L’open innovation a un potentiel énorme. D’après Henry Chesbrough, les entreprises déposent beaucoup de brevets mais n’émettent pas de licences pour que d’autres puissent utiliser ceux dont l’entreprise ne se sert plus. Par exemple, Bayer emploie 7000 chercheurs et seules deux personnes s’occupent d’émettre des licences d’utilisation des brevets.
Il y a donc un nombre considérable de brevets qui ne sont ni utilisés ni partagés. Les GAFAM et les grands groupes ont une capacité à innover décuplée et bénéficient plus de l’open innovation : l’innovation est aussi une question de moyens. Ces grands groupes peuvent tirer profit de l’open innovation en intégrant ces fonctions de dépôts de licences d’utilisation. En partageant des brevets, les entreprises ont l’opportunité de mettre en valeur ces brevets en les confrontant à des business model différents et cela gratuitement. Les innovations sont soumises à un œil nouveau et à d’autres manières de penser.
S'ouvrir à l’open innovation pour une ETI ou une grande entreprise c’est avant tout un
changement culturel. Il lui faut prendre un virage numérique. Elle doit également être convaincue des bénéfices qu’elle peut tirer de l’open innovation pour créer une dynamique autour de sa collaboration. Travailler avec une startup n’est pas inné pour une grande institution qui doit s’imprégner des méthodes de fonctionnement où l’échec oblige les expériences à être réitérées.

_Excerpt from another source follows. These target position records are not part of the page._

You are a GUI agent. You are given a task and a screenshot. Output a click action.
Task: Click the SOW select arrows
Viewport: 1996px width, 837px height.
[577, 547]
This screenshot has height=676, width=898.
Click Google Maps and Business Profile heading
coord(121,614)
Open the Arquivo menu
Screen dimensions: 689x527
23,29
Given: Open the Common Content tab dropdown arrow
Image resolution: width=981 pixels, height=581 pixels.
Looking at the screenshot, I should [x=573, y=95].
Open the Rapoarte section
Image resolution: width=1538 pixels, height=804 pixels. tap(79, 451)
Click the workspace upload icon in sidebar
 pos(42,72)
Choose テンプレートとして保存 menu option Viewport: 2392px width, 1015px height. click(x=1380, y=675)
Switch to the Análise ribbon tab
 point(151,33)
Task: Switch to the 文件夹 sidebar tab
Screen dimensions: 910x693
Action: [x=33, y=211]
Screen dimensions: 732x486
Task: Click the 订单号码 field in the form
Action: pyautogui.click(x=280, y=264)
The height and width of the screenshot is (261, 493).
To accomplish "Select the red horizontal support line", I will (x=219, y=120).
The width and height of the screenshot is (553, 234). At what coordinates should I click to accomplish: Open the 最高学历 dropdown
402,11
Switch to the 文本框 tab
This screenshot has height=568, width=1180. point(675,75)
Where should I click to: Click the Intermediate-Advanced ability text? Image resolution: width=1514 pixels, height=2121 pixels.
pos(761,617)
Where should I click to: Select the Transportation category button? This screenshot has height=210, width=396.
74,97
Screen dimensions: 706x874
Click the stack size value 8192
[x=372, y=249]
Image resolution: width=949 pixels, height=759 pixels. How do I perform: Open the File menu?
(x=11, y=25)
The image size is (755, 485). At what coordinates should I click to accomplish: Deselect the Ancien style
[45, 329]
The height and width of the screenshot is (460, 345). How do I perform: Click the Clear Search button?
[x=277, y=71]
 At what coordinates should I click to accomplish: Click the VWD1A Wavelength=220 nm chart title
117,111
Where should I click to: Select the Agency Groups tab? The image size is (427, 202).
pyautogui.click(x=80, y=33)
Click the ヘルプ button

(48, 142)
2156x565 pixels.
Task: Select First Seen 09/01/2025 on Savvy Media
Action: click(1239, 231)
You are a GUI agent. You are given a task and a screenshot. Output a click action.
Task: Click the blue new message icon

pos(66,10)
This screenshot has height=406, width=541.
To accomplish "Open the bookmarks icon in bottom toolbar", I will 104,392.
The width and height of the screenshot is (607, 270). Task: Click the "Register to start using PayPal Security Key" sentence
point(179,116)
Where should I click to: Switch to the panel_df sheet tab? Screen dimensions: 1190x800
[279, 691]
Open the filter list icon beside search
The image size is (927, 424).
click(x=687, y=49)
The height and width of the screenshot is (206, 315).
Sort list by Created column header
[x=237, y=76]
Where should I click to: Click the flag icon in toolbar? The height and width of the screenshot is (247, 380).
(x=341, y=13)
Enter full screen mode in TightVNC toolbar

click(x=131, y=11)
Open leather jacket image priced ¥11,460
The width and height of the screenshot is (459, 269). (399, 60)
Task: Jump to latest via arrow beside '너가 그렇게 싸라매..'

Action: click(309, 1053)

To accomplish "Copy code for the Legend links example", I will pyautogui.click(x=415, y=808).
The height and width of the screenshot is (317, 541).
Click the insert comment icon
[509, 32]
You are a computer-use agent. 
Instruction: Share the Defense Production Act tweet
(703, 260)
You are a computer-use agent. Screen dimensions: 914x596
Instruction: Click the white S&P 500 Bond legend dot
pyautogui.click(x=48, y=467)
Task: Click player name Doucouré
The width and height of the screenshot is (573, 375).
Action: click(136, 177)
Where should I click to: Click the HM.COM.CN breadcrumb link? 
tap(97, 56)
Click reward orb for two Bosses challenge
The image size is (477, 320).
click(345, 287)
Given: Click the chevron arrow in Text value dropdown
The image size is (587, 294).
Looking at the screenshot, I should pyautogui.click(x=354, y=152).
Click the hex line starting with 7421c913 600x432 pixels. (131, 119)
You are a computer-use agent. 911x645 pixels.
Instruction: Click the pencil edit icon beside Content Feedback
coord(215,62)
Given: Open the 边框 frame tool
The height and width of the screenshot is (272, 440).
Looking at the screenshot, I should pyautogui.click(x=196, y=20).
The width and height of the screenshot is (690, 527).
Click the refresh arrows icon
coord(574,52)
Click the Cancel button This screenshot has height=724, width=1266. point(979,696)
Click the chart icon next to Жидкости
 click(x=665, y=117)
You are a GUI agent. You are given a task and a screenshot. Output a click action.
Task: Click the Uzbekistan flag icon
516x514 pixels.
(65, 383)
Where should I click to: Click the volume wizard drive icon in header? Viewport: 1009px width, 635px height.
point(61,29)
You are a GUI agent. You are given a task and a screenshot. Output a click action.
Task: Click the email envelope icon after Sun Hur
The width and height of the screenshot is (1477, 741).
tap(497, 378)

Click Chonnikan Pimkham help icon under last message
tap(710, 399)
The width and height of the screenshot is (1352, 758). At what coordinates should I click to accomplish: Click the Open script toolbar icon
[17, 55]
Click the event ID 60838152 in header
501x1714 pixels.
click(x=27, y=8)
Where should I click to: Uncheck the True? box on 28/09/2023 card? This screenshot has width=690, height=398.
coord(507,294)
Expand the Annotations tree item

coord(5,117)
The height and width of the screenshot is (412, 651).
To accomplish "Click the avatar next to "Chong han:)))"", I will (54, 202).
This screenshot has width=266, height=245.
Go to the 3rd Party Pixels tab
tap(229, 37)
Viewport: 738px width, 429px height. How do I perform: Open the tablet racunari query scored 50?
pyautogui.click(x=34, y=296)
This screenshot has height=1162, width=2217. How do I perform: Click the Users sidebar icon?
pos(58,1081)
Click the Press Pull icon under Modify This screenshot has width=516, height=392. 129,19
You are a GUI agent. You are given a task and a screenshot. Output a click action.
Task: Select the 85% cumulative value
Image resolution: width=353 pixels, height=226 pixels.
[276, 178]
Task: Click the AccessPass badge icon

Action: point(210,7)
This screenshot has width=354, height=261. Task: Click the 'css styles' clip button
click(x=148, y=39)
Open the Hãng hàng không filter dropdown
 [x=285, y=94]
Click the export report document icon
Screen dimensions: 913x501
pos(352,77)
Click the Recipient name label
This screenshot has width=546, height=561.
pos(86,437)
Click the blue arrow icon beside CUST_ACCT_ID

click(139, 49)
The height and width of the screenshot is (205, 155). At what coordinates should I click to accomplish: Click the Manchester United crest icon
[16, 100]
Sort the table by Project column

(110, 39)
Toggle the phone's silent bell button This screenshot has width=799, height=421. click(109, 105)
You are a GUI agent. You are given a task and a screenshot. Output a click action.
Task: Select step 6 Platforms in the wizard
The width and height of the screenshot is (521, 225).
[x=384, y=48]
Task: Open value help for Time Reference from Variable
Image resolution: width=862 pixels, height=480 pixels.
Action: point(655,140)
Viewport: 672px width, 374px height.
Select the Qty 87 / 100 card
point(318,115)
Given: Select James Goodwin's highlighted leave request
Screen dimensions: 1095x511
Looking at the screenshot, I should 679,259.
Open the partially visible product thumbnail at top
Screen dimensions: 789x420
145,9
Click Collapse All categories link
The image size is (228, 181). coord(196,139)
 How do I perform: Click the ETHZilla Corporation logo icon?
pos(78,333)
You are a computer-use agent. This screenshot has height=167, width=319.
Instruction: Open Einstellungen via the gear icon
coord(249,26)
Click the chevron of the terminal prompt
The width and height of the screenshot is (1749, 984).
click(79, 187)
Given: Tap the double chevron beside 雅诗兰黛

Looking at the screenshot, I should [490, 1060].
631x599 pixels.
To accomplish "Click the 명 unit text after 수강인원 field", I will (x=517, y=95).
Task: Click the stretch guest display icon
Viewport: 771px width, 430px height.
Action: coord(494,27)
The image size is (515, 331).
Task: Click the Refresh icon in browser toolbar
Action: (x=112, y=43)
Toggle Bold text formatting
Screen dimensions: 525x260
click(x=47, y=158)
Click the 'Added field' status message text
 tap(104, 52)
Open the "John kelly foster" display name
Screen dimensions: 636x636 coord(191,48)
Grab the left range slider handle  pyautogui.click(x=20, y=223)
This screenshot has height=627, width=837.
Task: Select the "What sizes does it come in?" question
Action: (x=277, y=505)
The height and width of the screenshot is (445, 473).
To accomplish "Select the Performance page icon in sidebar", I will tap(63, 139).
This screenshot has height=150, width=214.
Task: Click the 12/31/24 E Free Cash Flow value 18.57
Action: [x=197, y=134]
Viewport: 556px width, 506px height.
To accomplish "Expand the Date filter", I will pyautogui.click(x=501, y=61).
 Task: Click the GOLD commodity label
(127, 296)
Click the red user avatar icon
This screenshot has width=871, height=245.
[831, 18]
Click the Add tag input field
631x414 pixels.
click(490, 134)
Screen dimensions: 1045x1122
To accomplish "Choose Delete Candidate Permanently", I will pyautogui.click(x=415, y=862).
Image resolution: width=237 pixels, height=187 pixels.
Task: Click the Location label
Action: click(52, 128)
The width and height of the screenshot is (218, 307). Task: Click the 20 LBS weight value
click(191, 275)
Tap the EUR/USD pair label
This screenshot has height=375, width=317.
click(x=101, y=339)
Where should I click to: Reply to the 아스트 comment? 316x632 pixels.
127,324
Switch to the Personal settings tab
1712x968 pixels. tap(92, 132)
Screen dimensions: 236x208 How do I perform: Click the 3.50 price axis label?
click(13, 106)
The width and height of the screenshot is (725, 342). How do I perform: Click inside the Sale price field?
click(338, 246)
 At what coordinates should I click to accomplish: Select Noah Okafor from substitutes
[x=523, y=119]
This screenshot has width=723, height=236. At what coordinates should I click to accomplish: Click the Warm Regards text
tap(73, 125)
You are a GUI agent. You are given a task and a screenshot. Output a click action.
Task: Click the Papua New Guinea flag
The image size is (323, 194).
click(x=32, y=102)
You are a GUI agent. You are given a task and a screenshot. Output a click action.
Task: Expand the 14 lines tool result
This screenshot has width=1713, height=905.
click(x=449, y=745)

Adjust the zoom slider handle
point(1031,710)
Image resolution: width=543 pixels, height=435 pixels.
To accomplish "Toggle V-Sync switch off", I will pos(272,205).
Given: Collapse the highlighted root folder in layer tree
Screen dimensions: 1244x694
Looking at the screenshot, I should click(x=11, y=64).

Toute l’entreprise est mobilisée dans cette mutation organisationnelle, dans la formation des collaborateurs etc… Le cadre et les objectifs de la collaboration doivent être définis avant de passer au sourcing des startups qui pourraient répondre à la recherche de l’entreprise. Ce sourcing reste aujourd’hui complexe, il repose sur le réseau de l’entreprise. C’est la raison d’exister de Forinov qui permet de mettre en lien tous les acteurs de l’innovation et de centraliser ce sourcing en une seule plateforme.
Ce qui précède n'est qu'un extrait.